> _PASSAGE GIVEN_
___

Posted on October 18, 2010
Last updated October 18, 2010
LCPGV monitored all firearm-related bills that were introduced in the California Legislature this year. The analysis below highlights and summarizes significant legislation considered by the Legislature in 2010. Our California law summary contains information about the state’s existing firearms laws.
Legislation to Strengthen California’s Gun Laws
AB 1810: Crime Gun Tracing Improvement Act
AB 1810 (Feuer-D) is a comprehensive bill to improve the integrity of DOJ’s Automated Firearms System (AFS) database in order to aid law enforcement in the tracing of crime guns, improve officers’ on-the-job safety, and assist in identifying weapons possessed by prohibited persons. The bill removes a provision of state law that forces DOJ to destroy copies of long gun transfer forms after five days, and instead obligates DOJ to input these records into the AFS database. Law enforcement will also no longer be prohibited from compiling information from dealer records for long guns.
The bill creates uniformity in the information that must be provided on a Dealer’s Record of Sale from, regardless of whether the firearm is a handgun or a long gun. As a result, important identifying information (including the make, model, caliber, and type of firearm) would be recorded in long gun transfers.

___

> _WHAT TO PRODUCE_
Transcribe the passage of the firearms legislation summary above starting with "Posted on October" and going on through "existing firearms laws.".

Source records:

___

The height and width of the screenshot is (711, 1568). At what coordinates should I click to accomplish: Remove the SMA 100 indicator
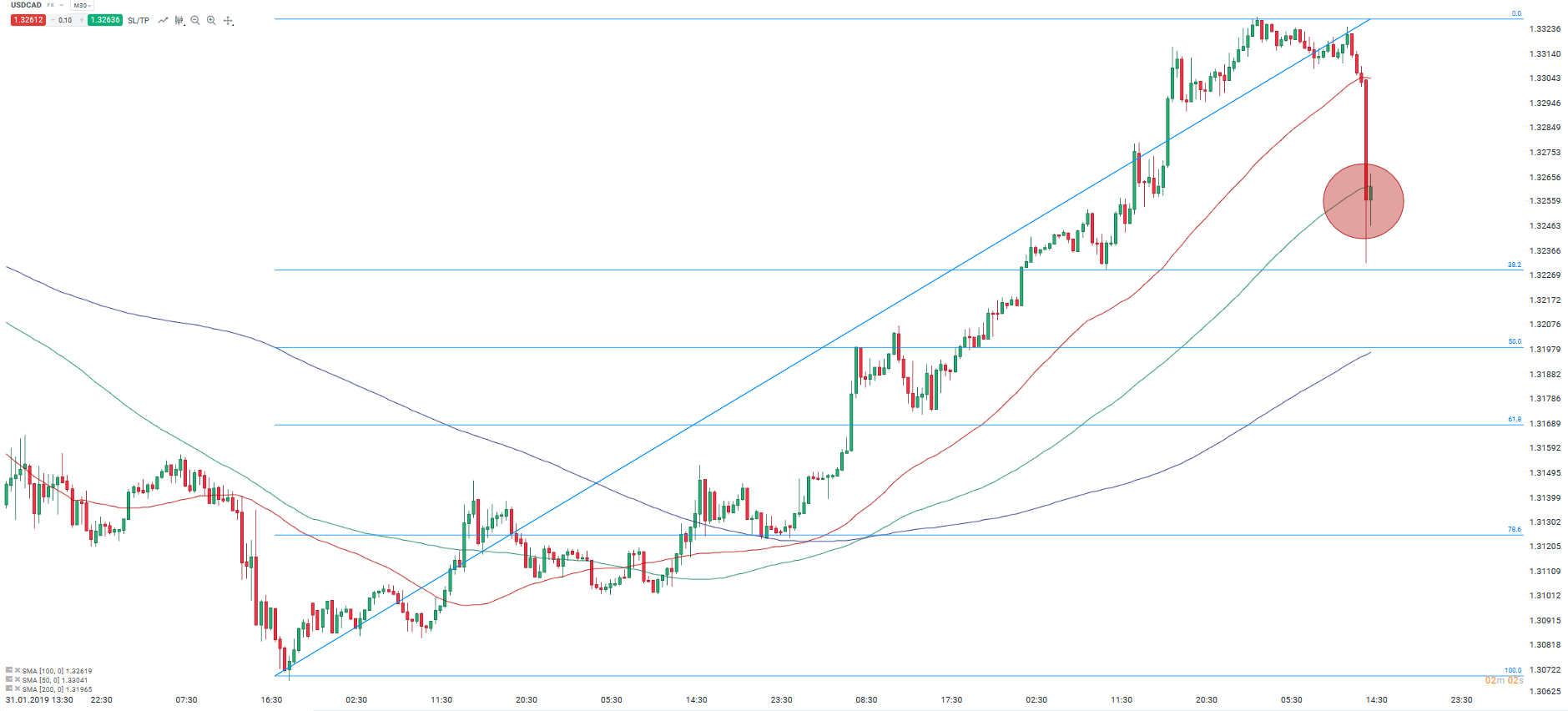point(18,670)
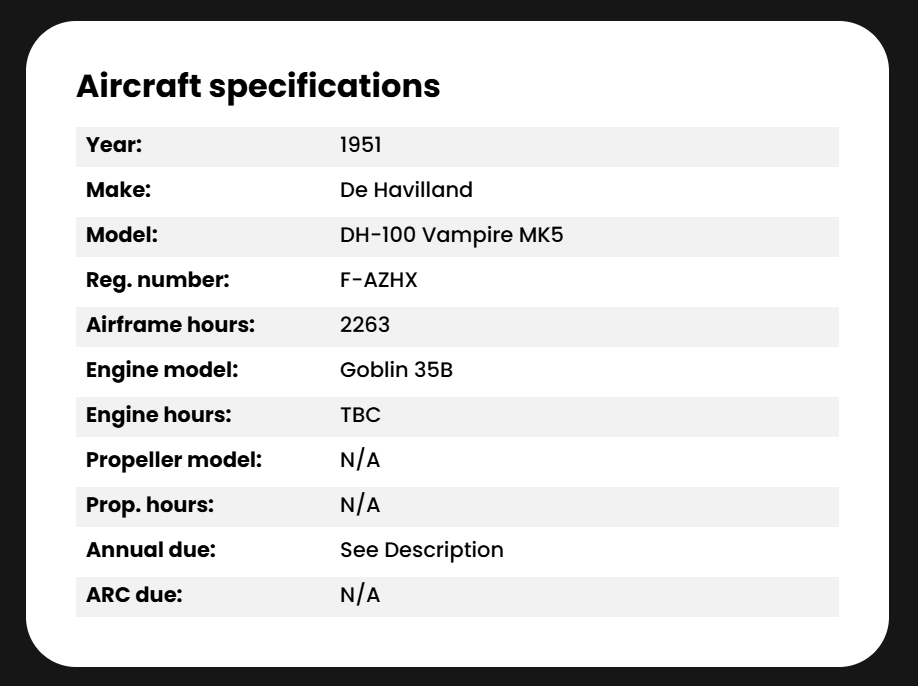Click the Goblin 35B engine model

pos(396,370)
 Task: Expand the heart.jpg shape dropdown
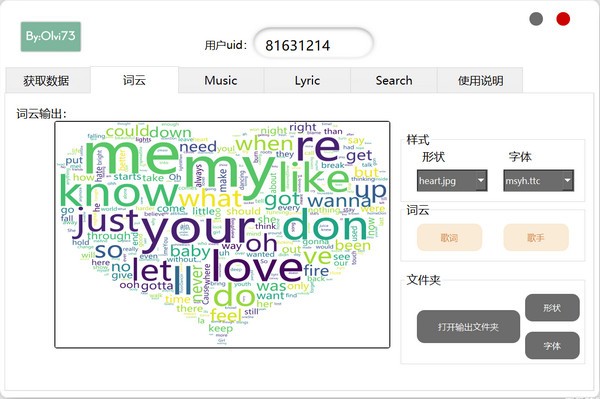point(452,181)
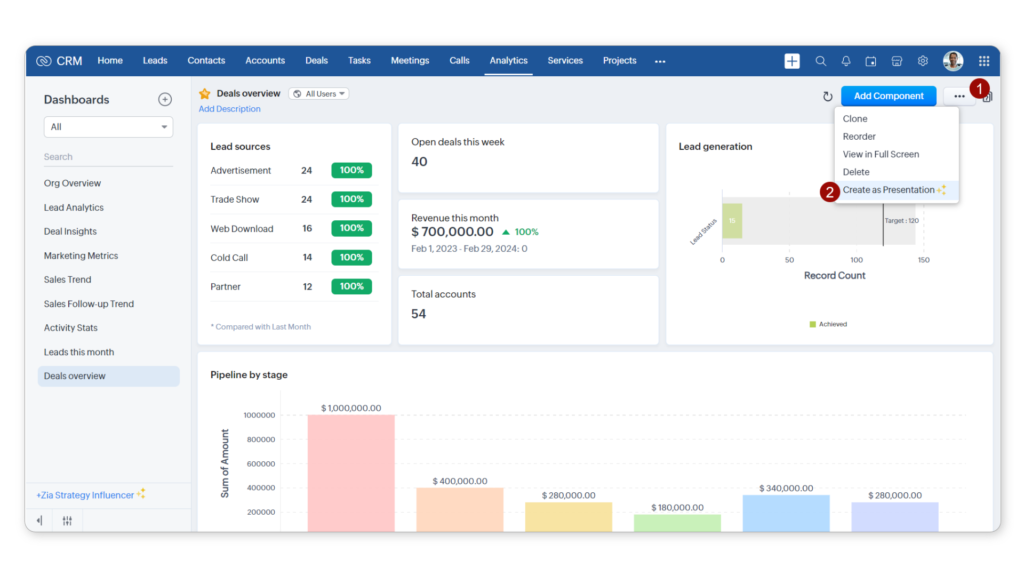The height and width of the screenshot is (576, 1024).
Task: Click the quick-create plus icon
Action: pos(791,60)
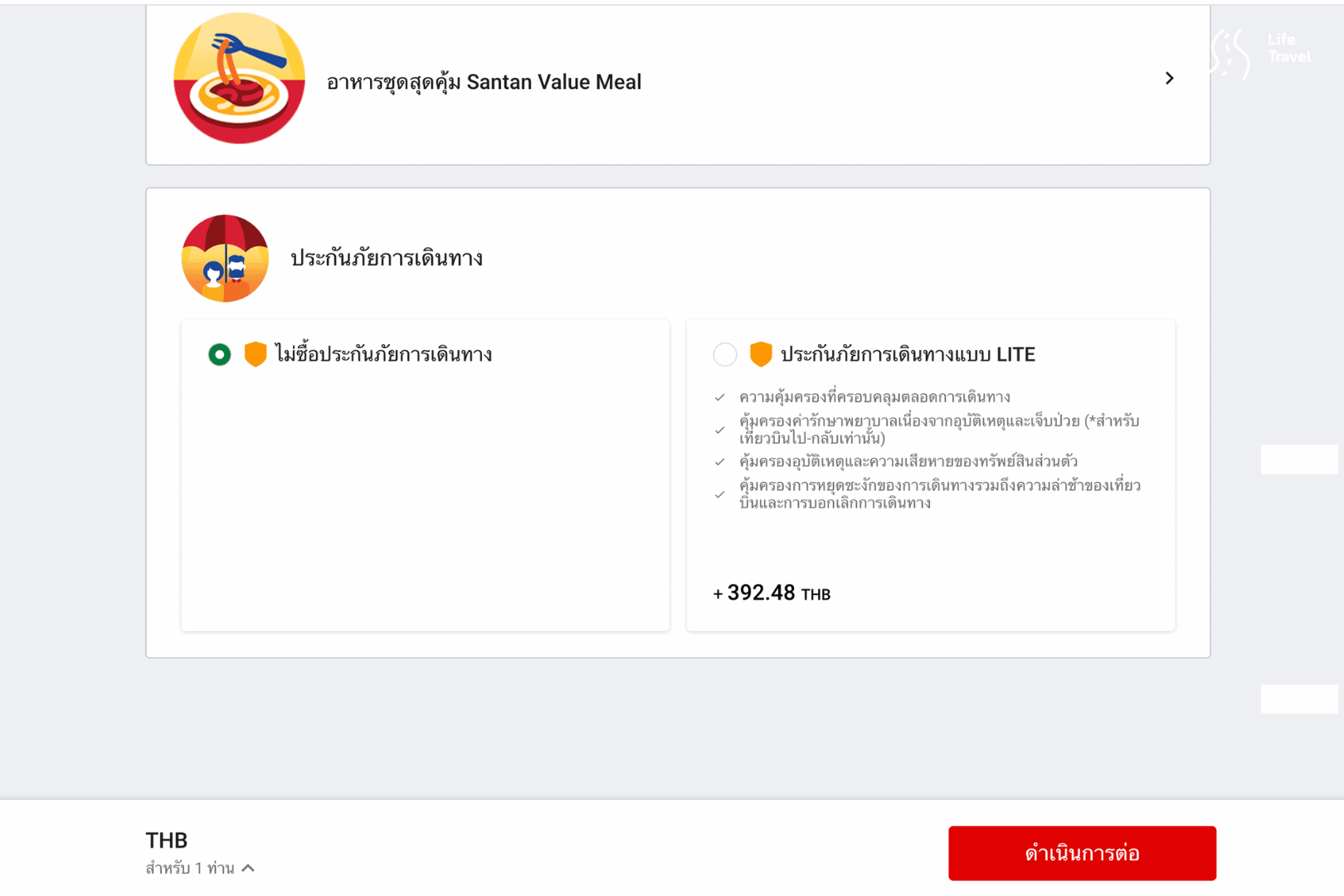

___

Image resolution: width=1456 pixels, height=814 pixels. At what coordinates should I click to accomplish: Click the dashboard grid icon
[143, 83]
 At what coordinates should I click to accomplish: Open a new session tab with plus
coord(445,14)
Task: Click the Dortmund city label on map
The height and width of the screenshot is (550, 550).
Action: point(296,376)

___

> _EXPECTED OUTPUT_
Posted on October 18, 2010
Last updated October 18, 2010
LCPGV monitored all firearm-related bills that were introduced in the California Legislature this year. The analysis below highlights and summarizes significant legislation considered by the Legislature in 2010. Our California law summary contains information about the state’s existing firearms laws.